Synopses & Reviews
Synopsis
Derrick Alridges The Educational Thought of W.E.B. Du Bois is a major contribution to American and African American intellectual and educational history. Alridge provides the first detailed scholarly analysis of the full range of Du Boiss educational philosophy, placing it within the context of the larger social and intellectual movements in American society and throughout the African world. Well documented and gracefully written, Alridges important work fills one of the remaining gaps in our knowledge and understanding of the intellectual legacy of the leading African American scholar-activist of the twentieth century.
Synopsis
This is the first published, comprehensive interpretation of Du Bois's educational thought.
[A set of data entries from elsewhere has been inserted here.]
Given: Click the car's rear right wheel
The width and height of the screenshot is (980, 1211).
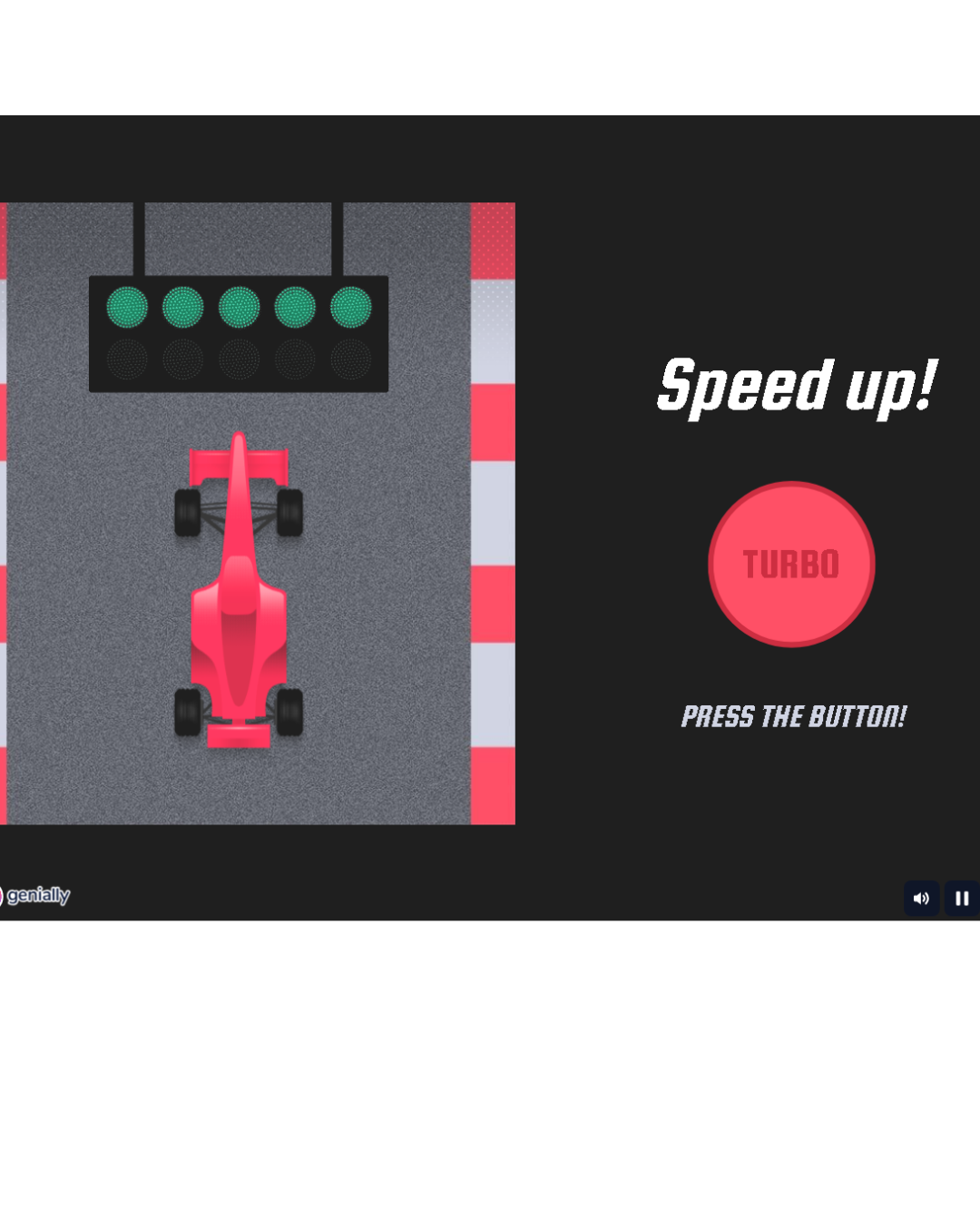Looking at the screenshot, I should coord(289,711).
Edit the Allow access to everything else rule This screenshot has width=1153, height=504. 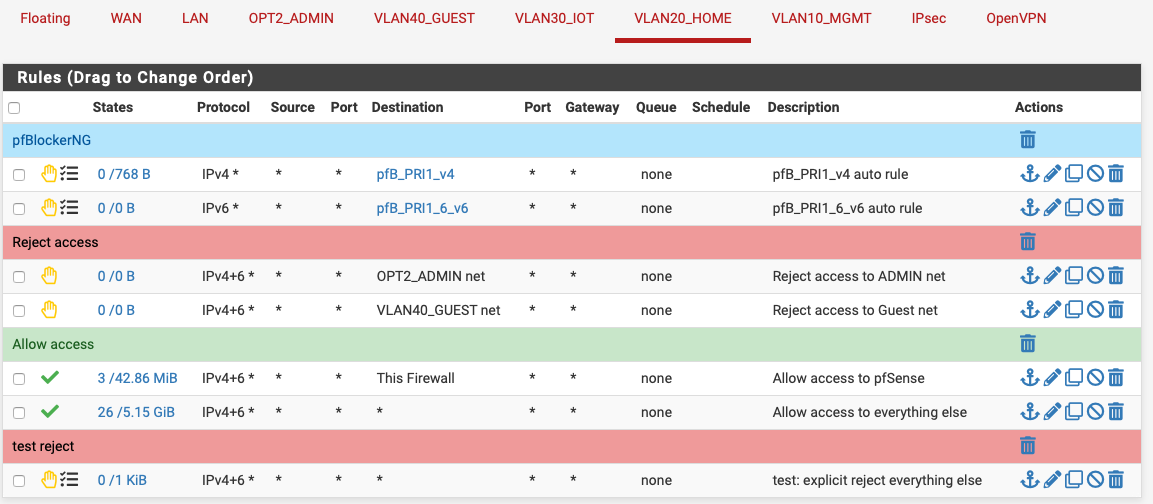coord(1052,412)
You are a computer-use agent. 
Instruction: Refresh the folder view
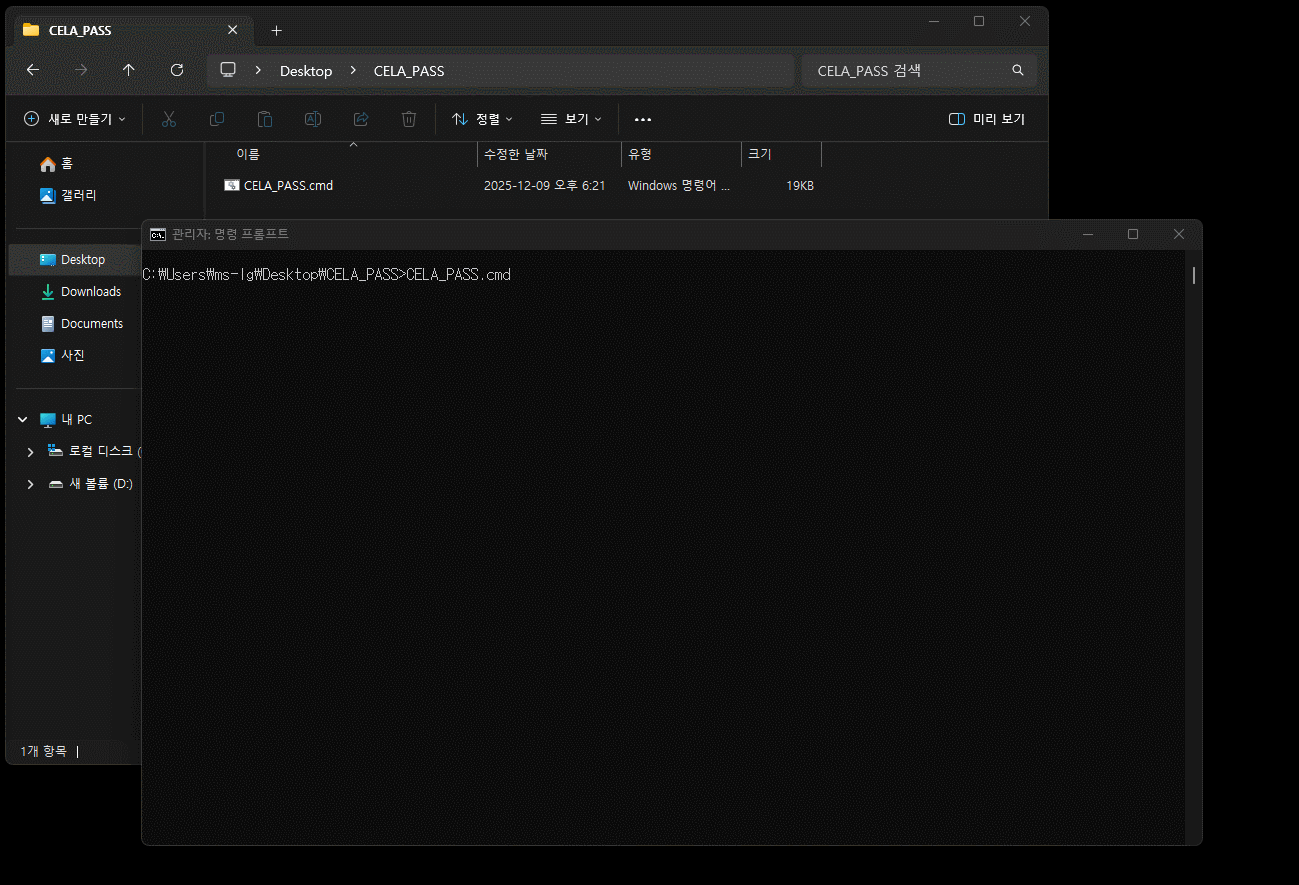click(177, 70)
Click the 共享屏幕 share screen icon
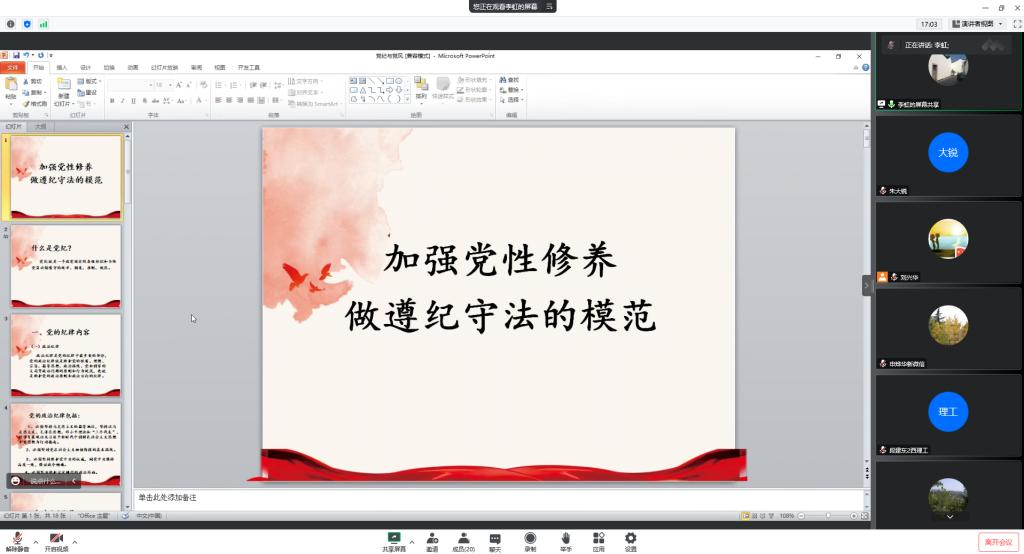The height and width of the screenshot is (554, 1024). pyautogui.click(x=393, y=538)
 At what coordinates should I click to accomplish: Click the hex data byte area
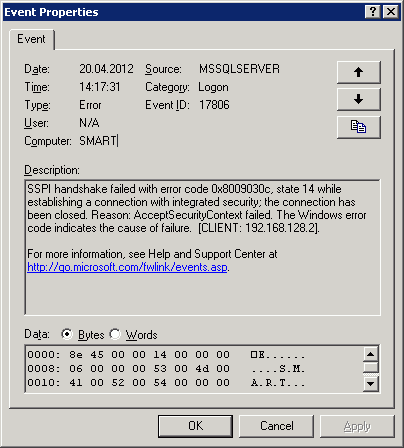[149, 369]
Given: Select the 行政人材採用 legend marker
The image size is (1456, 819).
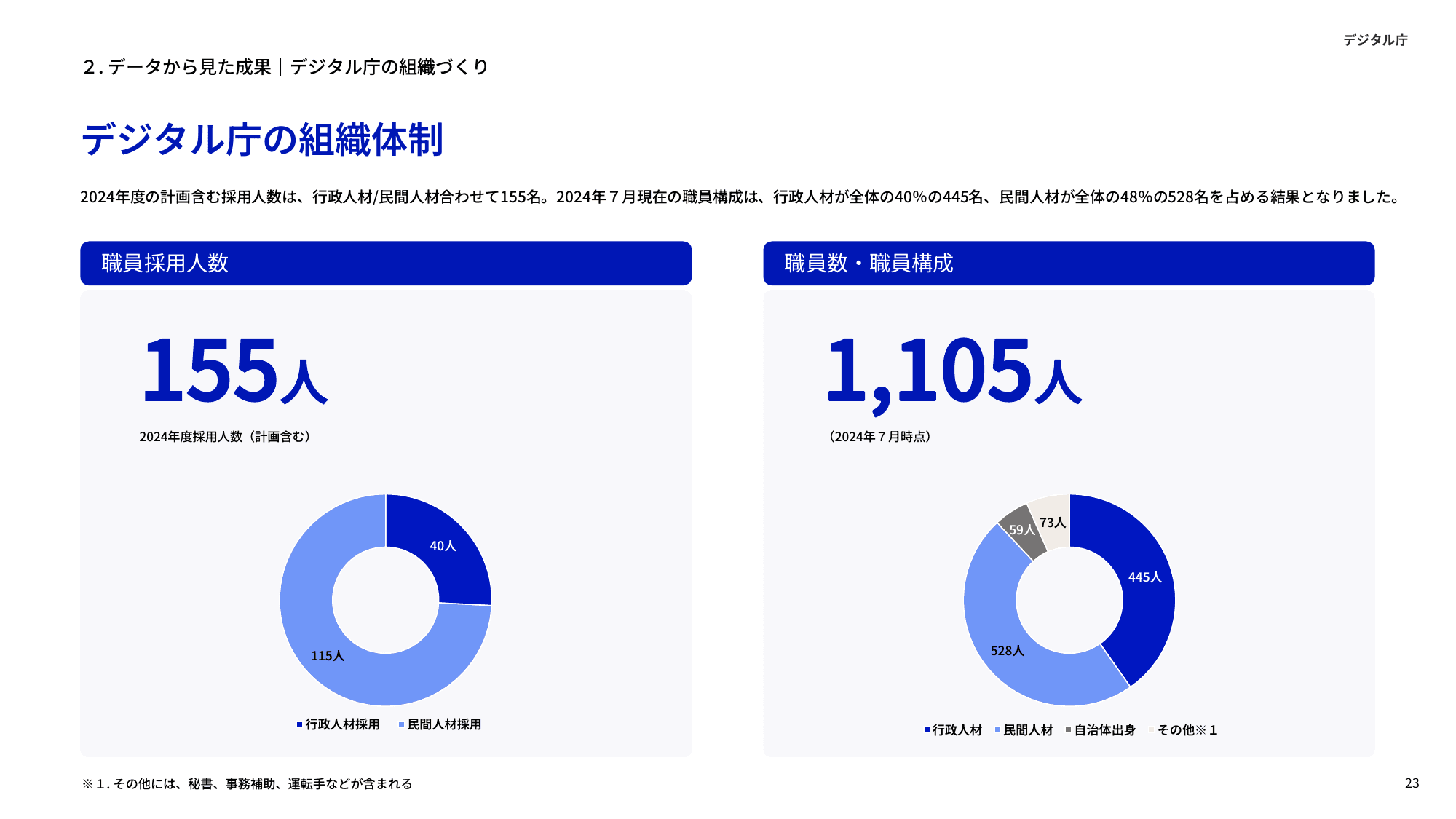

Historian Derrick P. Alridge moves beyond the overly discussed "debates" between Booker T. Washington and Du Bois to provide fresh insights into Du Bois's educational thinking. He draws on a plethora of published and unpublished primary sources to illuminate Du Bois's educational thought on a wide variety of issues, such as women and education, black leadership, black identity, civil rights, black higher education, community education, and academic achievement.
This incisive examination of Du Bois:
- Covers 70 years of Du Bois's life, from his graduation as the first black Ph.D. recipient at Harvard to his death in Ghana.
- Traces Du Bois's relationships with Booker T. Washington and other African American thinkers of his time.
- Shows how events such as lynchings, Reconstruction policies, and Progressivism influenced Du Bois's life and thinking.